We are all creative beings. Men’s creative minds made them reach the peak of the highest mountain in the world, plant a flag on the moon, fly into outer space. Our creativity brought about inventions that have changed human history and culture such as the computer, the Internet, cell phone, TV, x-ray machines, and a long list of other innovations. These are all the end result of man’s creativity.
Suffice it to say, creativity produces works of art, which in turn, plays a large role in our everyday lives. We can see them in almost every corner, every space or walls around us. Art has been used as a visual means of communication and expression dating back to prehistoric times. Art speaks of originality, individuality, a creative process, graphic materials, colors, textures, spontaneity, risk, alternatives, and imagination. But art is not only for the creative minds or the famous painters. It is also a healthy way to express the way we feel and deal with our emotions. Art has been of central importance to the healing practices of many cultures over much of human history. As time went on, art has been developed as a tool for psychological diagnosis and treatment called Art Therapy.
According to the American Art Therapy Association, art therapy is a method that utilizes art media, images, and the creative art process to help a patient to address concerns and conflicts. Art Therapy is based on the knowledge of human development and psychological theories which are implemented in the full spectrum of models of assessment and treatment including educational, psycho-dynamic, cognitive, trans-personal, and other therapeutic means of reconciling emotional conflicts. It is also used as a tool for fostering self-awareness, developing social skills, managing behavior, solving problems, reducing anxiety, aiding in reality orientation, and in increasing self-esteem.
The beginnings of modern art therapy can be traced to the early 1900s when psychiatrists first wondered if there was a relationship between artworks and the illnesses of patients. At the same time, art educators began to observe how the free and spontaneous artworks of children were a form of personal storytelling which conveyed emotionally and symbolically meaningful messages. These two areas of interest that eventually resulted in the emergence of the distinct discipline of art therapy in the 1930s. During the second half of the twentieth century, art therapists became increasingly organized, setting up graduate programs, professional associations, and journals.

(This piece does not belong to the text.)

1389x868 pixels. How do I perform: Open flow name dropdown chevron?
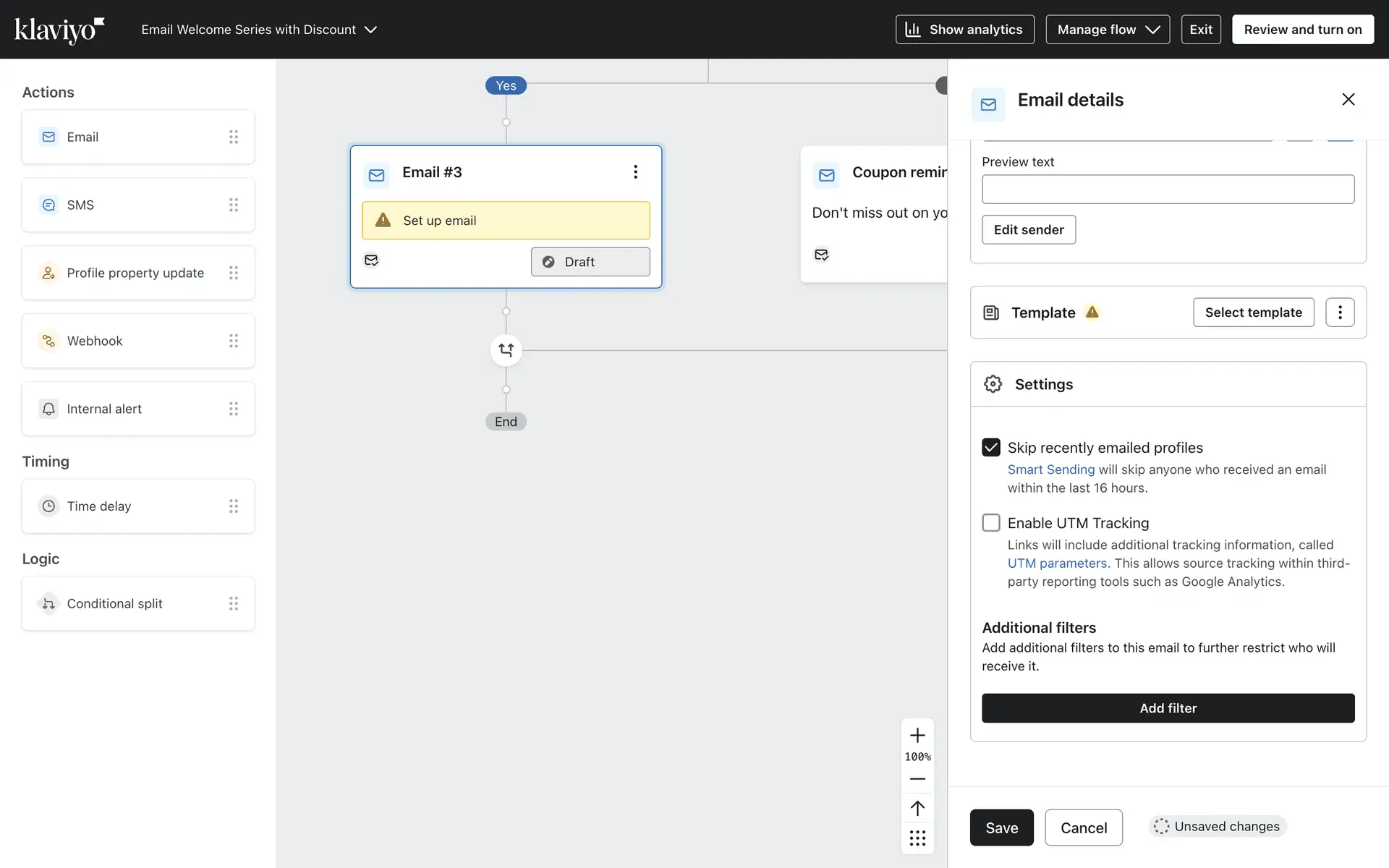click(370, 30)
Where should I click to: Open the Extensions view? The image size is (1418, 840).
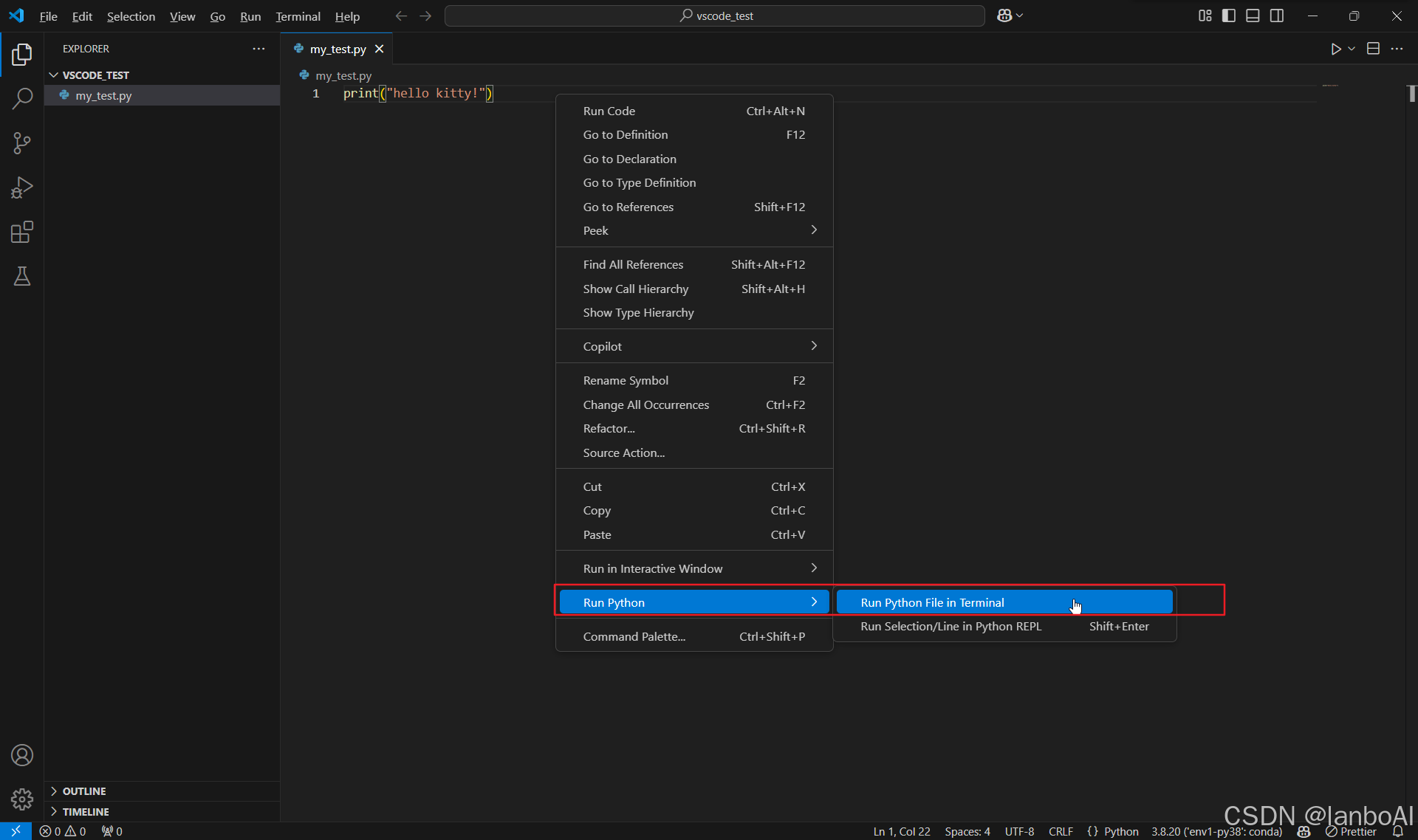click(x=22, y=233)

A variety of artistic methods are used in Art Therapy. These methods or professional areas include: music therapy, dance therapy, psychodrama, and movie therapy. Other methods include speech therapy, recreational therapy, photo-therapy, and poetry therapy.

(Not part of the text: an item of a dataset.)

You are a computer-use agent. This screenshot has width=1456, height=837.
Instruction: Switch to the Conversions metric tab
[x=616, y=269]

Art therapy has actually developed into a human care service which expands the psychotherapeutic process to encompass the client’s visual and verbal expressions, and intellectual insights or reflections. Art therapy clients are able to deal with the same kinds of issues they would deal with in conventional talk therapies. They are not required to have any special artistic skills or abilities in order to benefit from art therapy. However, the clients engage in the therapy by creating with art materials in collaboration with the art therapist. The art therapist serves as a witness, guide, and facilitator — helping the artist-client to express their unique creativity and then “translate” their creative language into meaningful avenues of exploration and personal insights.
Drawing, painting, and sculpting help many people reconcile their inner conflicts, release deeply repressed emotions, and foster self-awareness, as well as personal growth. Some mental health providers use art therapy as a diagnostic tool and as a way to help treat disorders such as anxiety, abuse-related trauma, and schizophrenia. Art therapy sessions are also given to prison inmates and HIV patients.

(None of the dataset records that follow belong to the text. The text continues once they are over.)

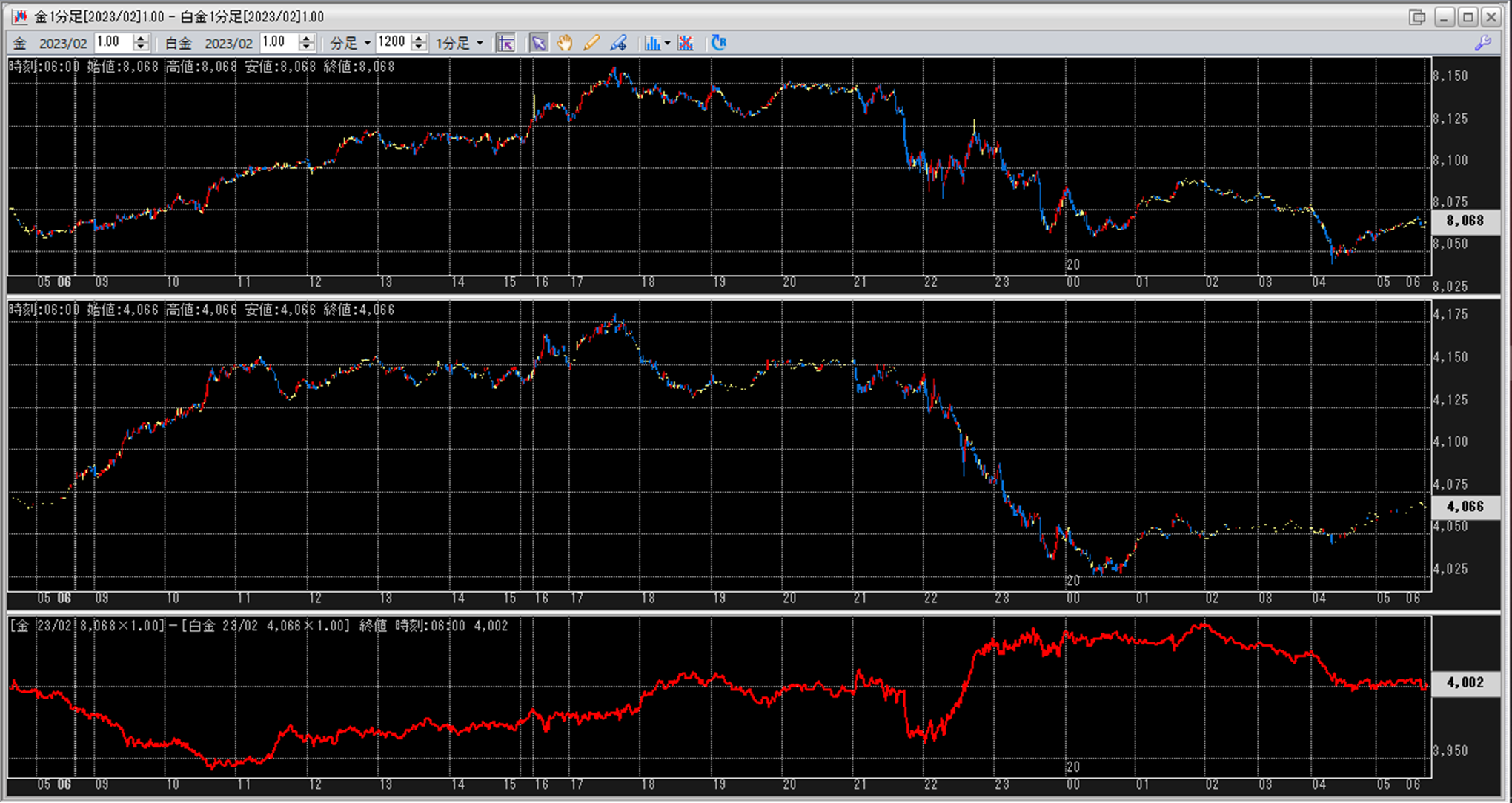Image resolution: width=1512 pixels, height=803 pixels.
Task: Select the arrow pointer cursor tool
Action: 539,43
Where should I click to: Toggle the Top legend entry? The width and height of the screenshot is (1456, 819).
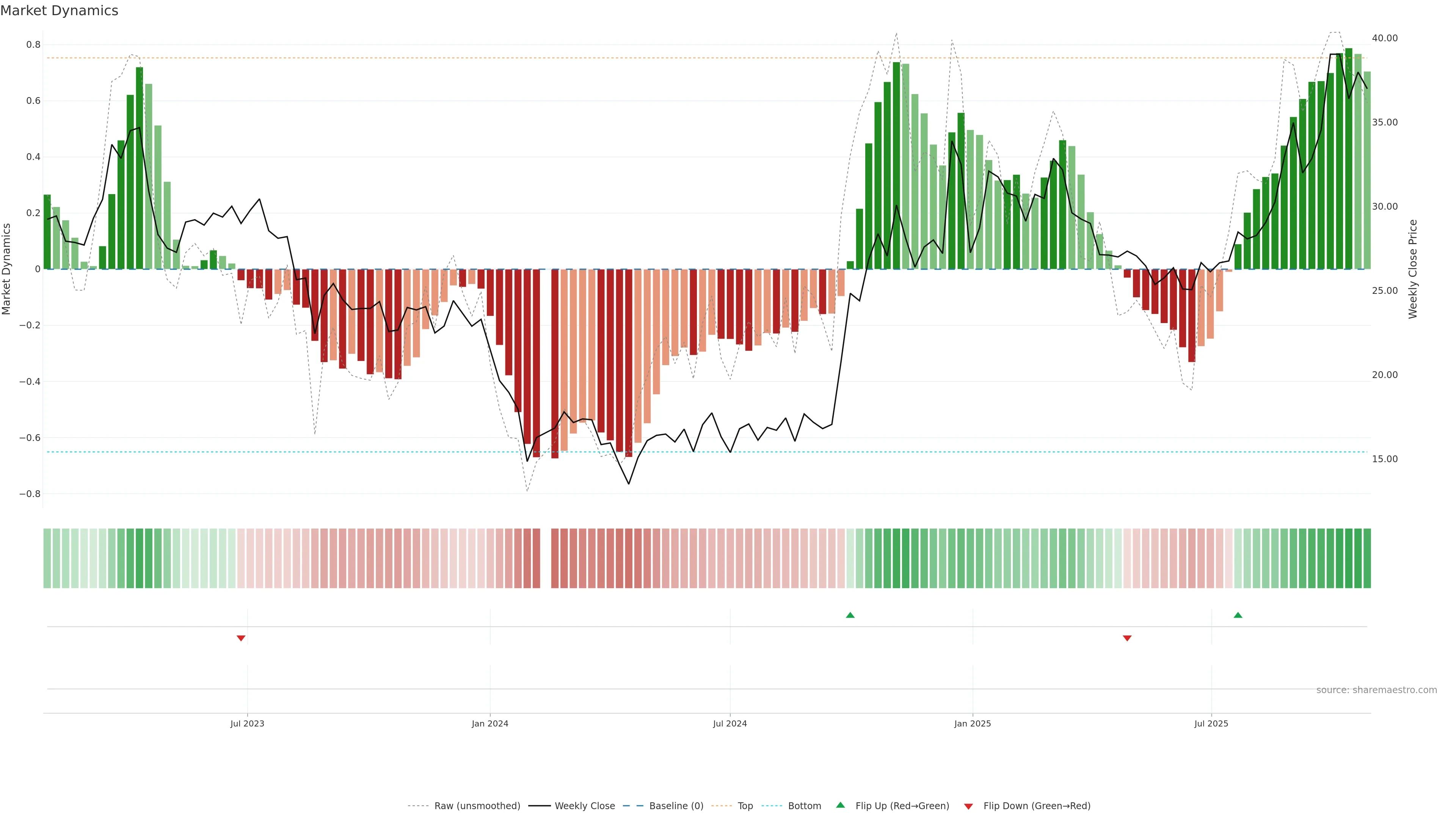pyautogui.click(x=745, y=806)
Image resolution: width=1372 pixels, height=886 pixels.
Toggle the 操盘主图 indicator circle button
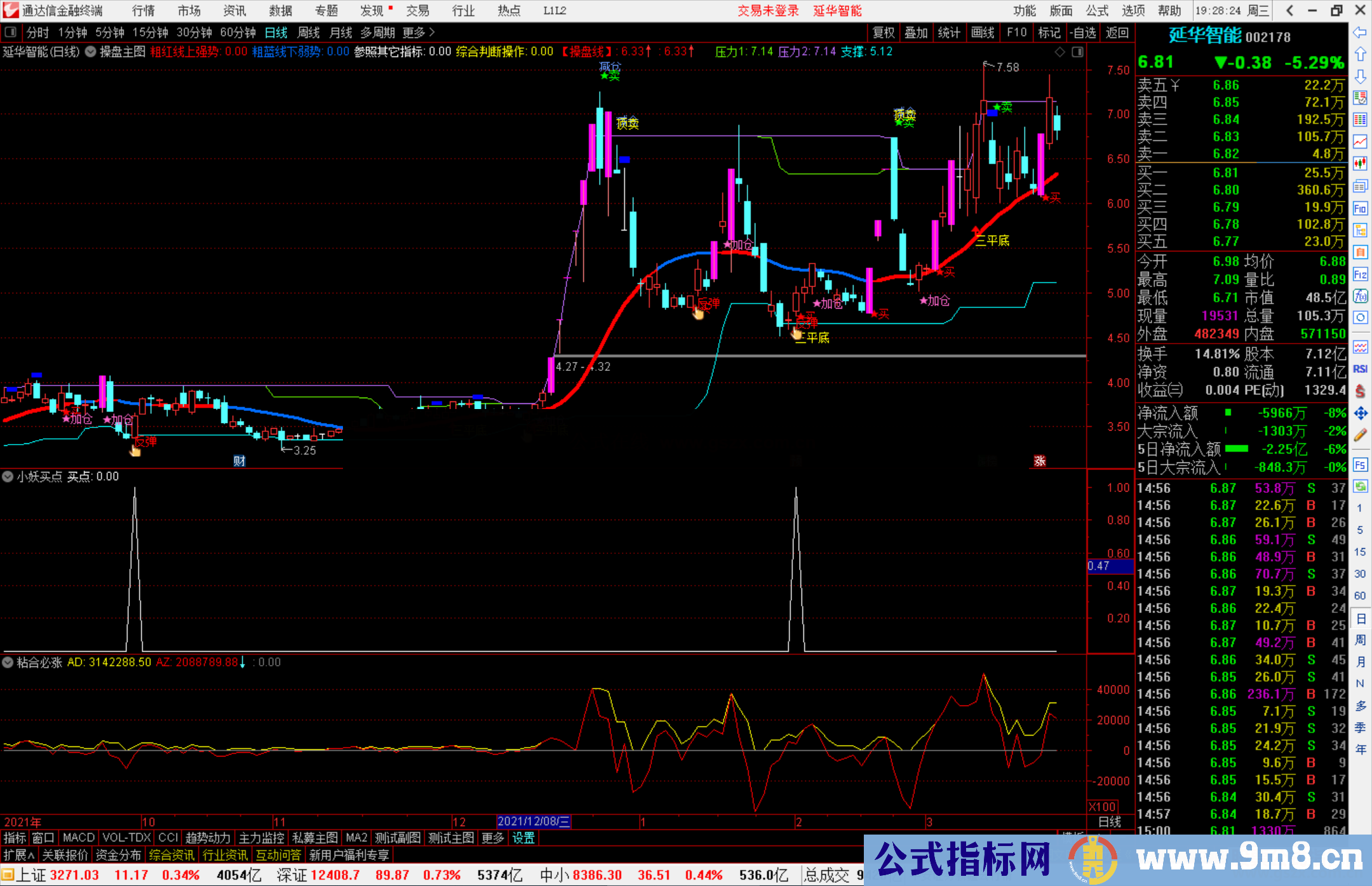click(x=91, y=51)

Although there is relatively little scientific evidence to prove that that it helps people with cancer, many health professionals think it may encourage the cancer patients to express their emotions, which could help them improve their relationship with others. It can also take their minds and feelings away from pain and discomfort.
Art is found to be of great help most especially to a depressed individual. Through art, they can discover their anger and express it in a healthy way. In one study, art therapy was used with suicidal teenagers, and results showed that it had positive effects as part of an overall treatment plan. Teenagers with depression are often slowed down in their journey towards independence and to having a secure self-identity. Therefore, it is very helpful to provide a safe outlet for the distress that has triggered the depression. With the creative process of art therapy, negative factors that cause depression such as guilt, worthlessness, and hopelessness are gradually addressed.
When used along with other interventions for the treatment of depression, art therapy can be an effective and creative way to aid an individual’s journey toward self-knowledge and emotional health. The idea is not to focus on producing a masterpiece. The important thing to remember is to concentrate on the act of creation itself. The images that are produced can help lead the individual to a new and different understanding of how they think and feel, and this knowledge may be the tool that helps them unlock their inner happiness.
Emotional disturbances such as depression, anxiety, and stress overload are the result of losing touch with one’s own thoughts and feelings. One way to get back in touch with these thoughts and feelings is through the use of art. Art therapy provides a sense of accomplishment, enjoyment, and personal expression for those interested in simple relaxation and self-discovery.